Effect of Different N:P Ratios on the Growth, Toxicity, and Toxin Profile of Gymnodinium catenatum (Dinophyceae) Strains from the Gulf of California.

Abstract

The harmful microalgae Gymnodinium catenatum is a unique naked dinoflagellate that produces paralytic shellfish poisoning toxins (PSTs). This species is common along the coasts of the Mexican Pacific and is responsible for paralytic shellfish poisoning, which has resulted in notable financial losses in both fisheries and aquaculture.

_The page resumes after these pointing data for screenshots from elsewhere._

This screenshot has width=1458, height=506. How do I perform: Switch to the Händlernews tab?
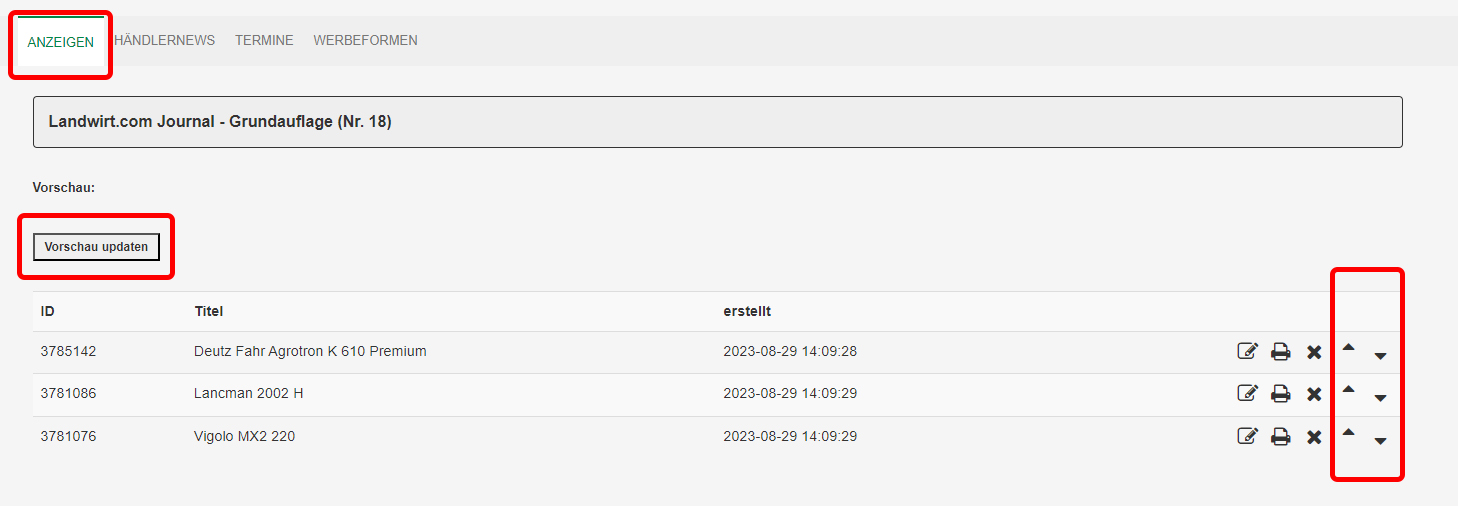click(164, 41)
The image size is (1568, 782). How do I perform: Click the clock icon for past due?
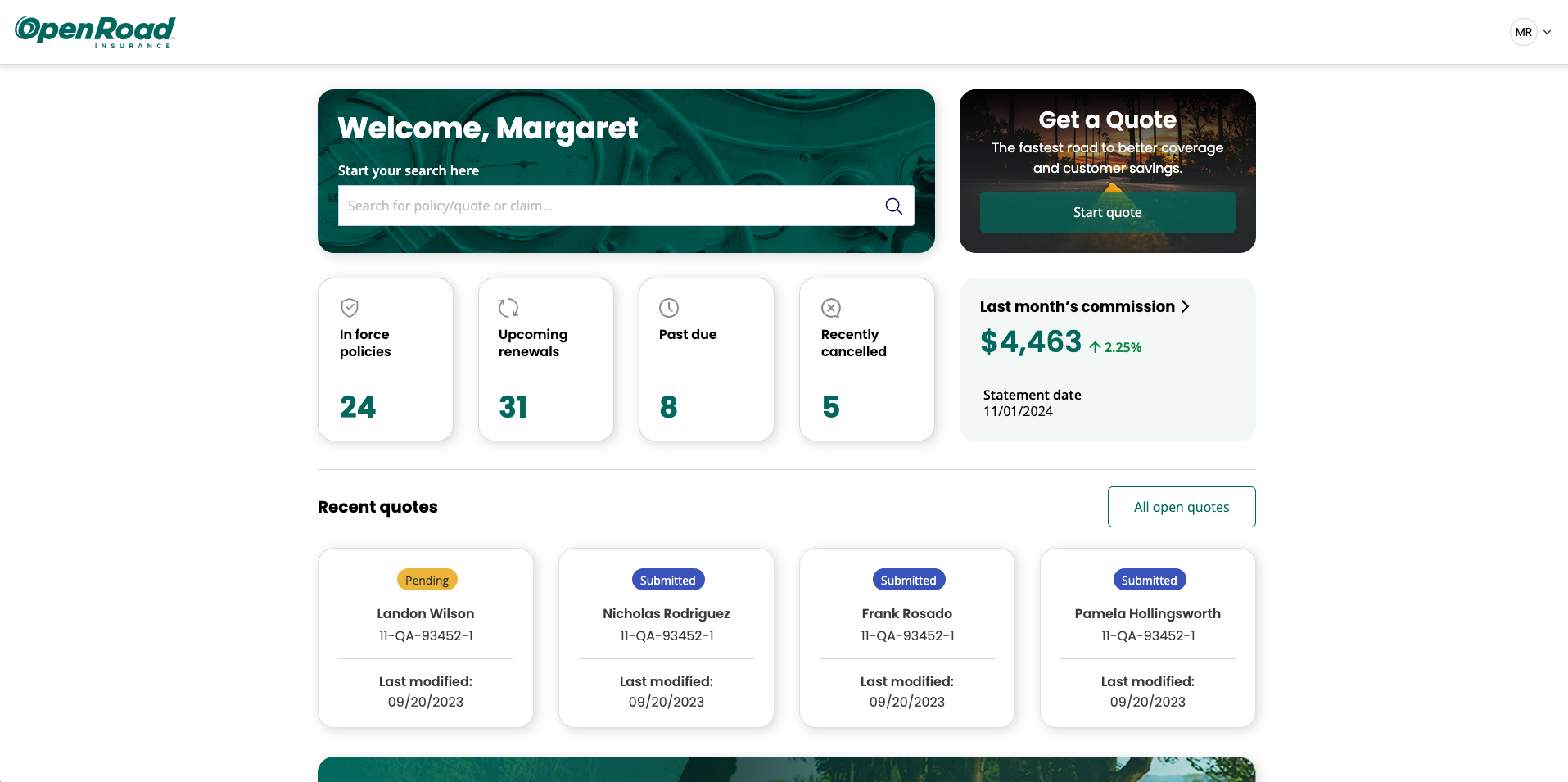point(669,308)
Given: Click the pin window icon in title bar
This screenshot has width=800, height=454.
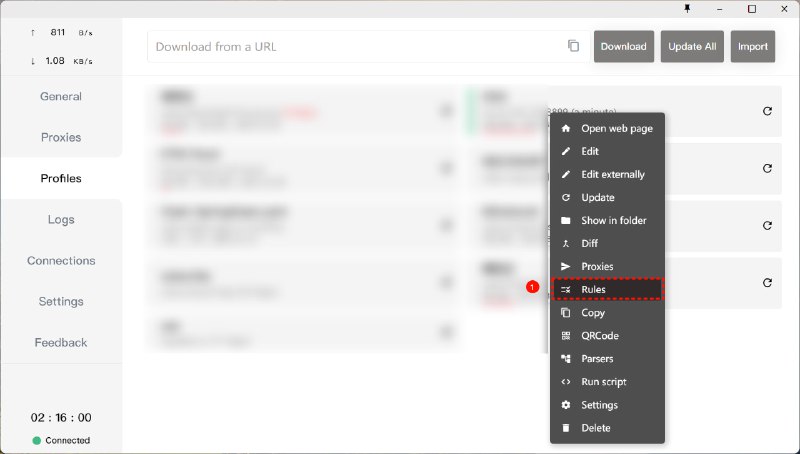Looking at the screenshot, I should [x=686, y=9].
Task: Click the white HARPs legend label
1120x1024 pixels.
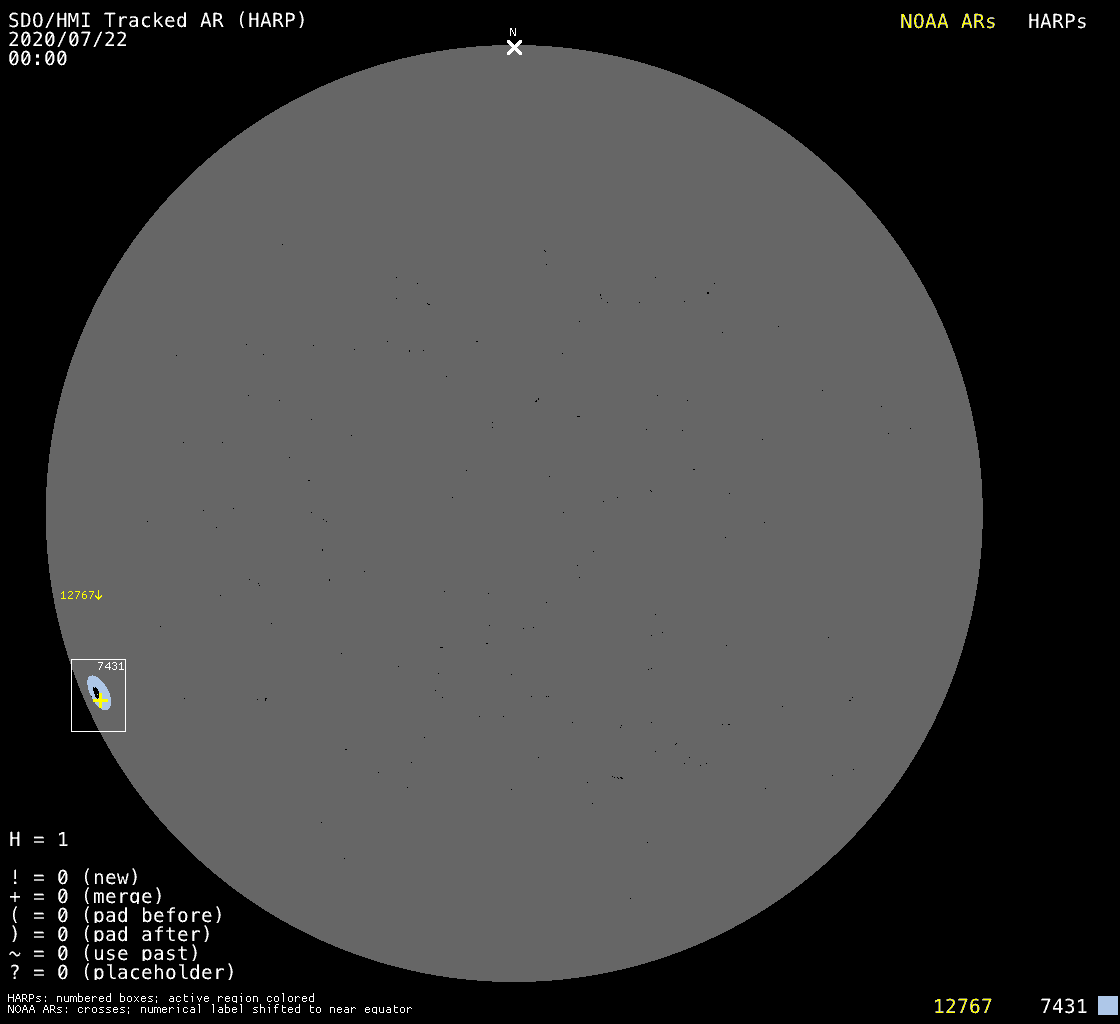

In the Gulf of California, G. catenatum has been related to mass mortality events in fish, shrimp, seabirds, and marine mammals. In this study, the growth, toxin profiles, and toxin content of four G. catenatum strains isolated from Bahía de La Paz (BAPAZ) and Bahía de Mazatlán (BAMAZ) were evaluated with different N:P ratios, keeping the phosphorus concentration constant. All strains were cultivated in semi-continuous cultures (200 mL, 21.0 °C, 120 µmol photon m−2s−1, and a 12:12 h light-dark cycle) with f/2 + Se medium using N:P ratios of: 4:1, 8:1, 16:1, 32:1, and 64:1. Paralytic toxins were analyzed by HPLC with fluorescence detection. Maximum cellular abundance and growth were obtained at an N:P ratio of 64:1 (3188 cells mL−1 and 0.34 div day−1) with the BAMAZ and BAPAZ strains. A total of ten saxitoxin analogs dominated by N-sulfocarbamoyl (60–90 mol%), decarbamoyl (10–20 mol%), and carbamoyl (5–10 mol%) toxins were detected. The different N:P ratios did not cause significant changes in the PST content or toxin profiles of the strains from both bays, although they did affect cell abundance.